Walid: There are ways for digital finger prints not to be registered in the beginning, which is the idea. Sometimes you have a log that is cleared on a rotation basis and sometimes you just do not have a log. That is a technology used for instance now in chat rooms, it is called “Off The Record” or OTR and the idea behind it is you do not keep anything, anywhere. Anything that comes goes through, like a stream of water. Nothing remains where it is so you cannot go back, locate it, and use it against anyone. Now if you mean to ask what cyber activists can do, I should say there are many techniques and I can show you a few of them. There is a very popular organization called ‘Tactical Tech’ (http://www.tacticaltech.org/) and they have a particularly impressive package called ‘NGO in a box’ (https://security.ngoinabox.org/) and it basically sums up all the dos and don’ts when you are online: cyber security, protection methods and the list goes on and on with various means and schemes. But the main idea behind it is that no matter what you do you cannot guarantee safety of activists. There is simply no absolutist way because you are to guarantee someone’s security you will jeopardize someone else’s.

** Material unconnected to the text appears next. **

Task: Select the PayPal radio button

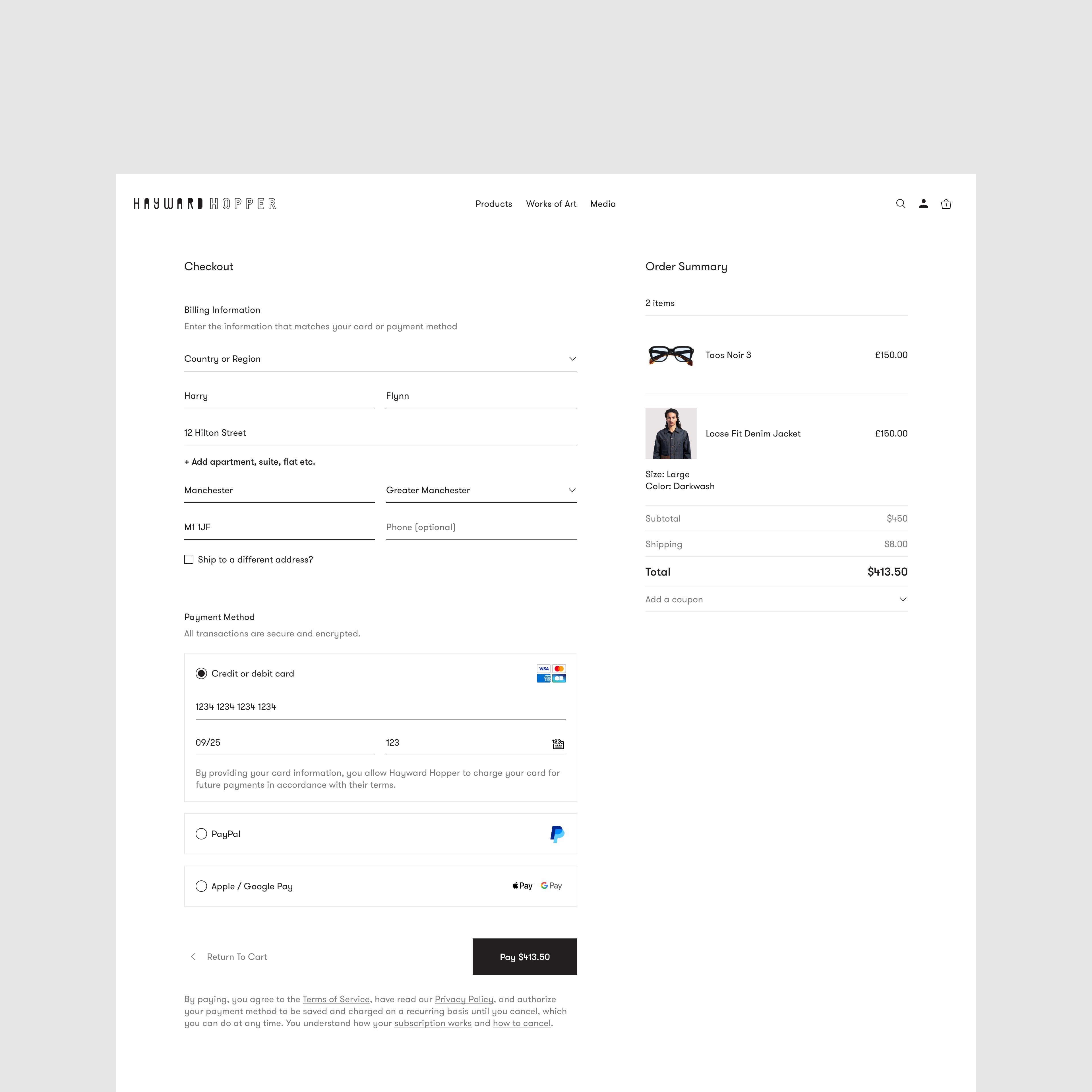Action: click(x=201, y=834)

However, there is always relative security (as with everything else in our world). In this case the best way to keep yourself as secure as possible is to eliminate the weakest link, and the weakest link is the human mind. If you have the best and most advanced technology but you do not have qualified people to use it, people who are trained, people who are aware of the dangers, then the technology or the facilities of programs are not enough. So if you need to invest in something heavily then that should be in training people and keeping them aware of the dangers and so forth. If there is a human element then you need to inform this element, this weakest link, of the ways to escape the worst case scenarios. This reminds me of a colleague in Liberia who was given training by his organization not on computer literacy but on ways to dodge bullets! My point is many times it is a matter of life and death and it differs from region to region.

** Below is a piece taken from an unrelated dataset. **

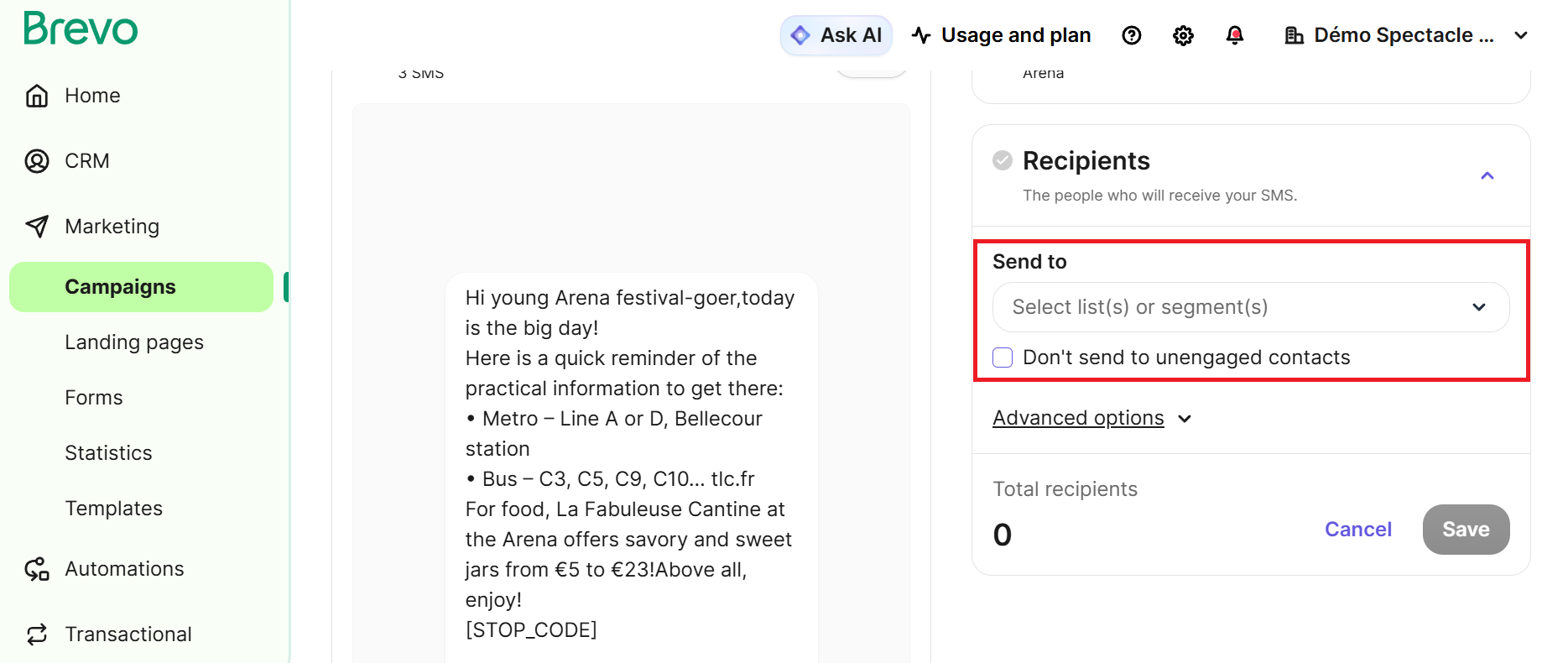Click the Home house icon

click(x=37, y=96)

AS: But what can others in a group do when their colleague or peer is captured?
Walid: It is always best not to keep passwords with one person, so if it is big organization or group, it is highly recommended to have them with at least two people. That way it is possible for the second person to very quickly change the passwords. This did actually happen in recent past, a single precaution that eliminated a lot of danger to other members in a group.
AS: Do you have any message for Iranian activists who are going to read this?
Walid: Certainly, I would say do not give up your fight, keep on pursuing it. Make your dream your daily resolution. I am sure that you learn from mistakes of the past, see what you have not done properly in the events that happened in the past and see how to overcome them in the future. Communicate with your counterparts in the Arab world and see how you can collaborate, not only could you learn from them but you can also teach them, as I see activists in Iran much more mature in many ways. Eventually if you keep faithful to your objectives and your inner very strong beliefs that you need freedom, you will reach your goal ultimately. Hopefully it would be a break from the past for the whole region because we see Iran, Saudi Arabia and some other countries are remaining behind and if you move forward then the whole region could rise.
AS: And a quick message to the Iranian cyber-activists….
Walid: Stay safe! Try to use the different schemes of protection for activism and cyber-activism in particular and know that it is an unwinnable war for the regime and it is just a matter of time before they give up, so keep pursuing and pushing for better international resolutions and decisions for protection of the internet. Because your role in Iran is vital for the international community because we see Iranian cyber-activists as a reflection of what the internet could do in its present form and what it should do in the future so if you demand that the internet not be censored or be changed then your voice could be heard positively as far as the Atlantic or Pacific oceans.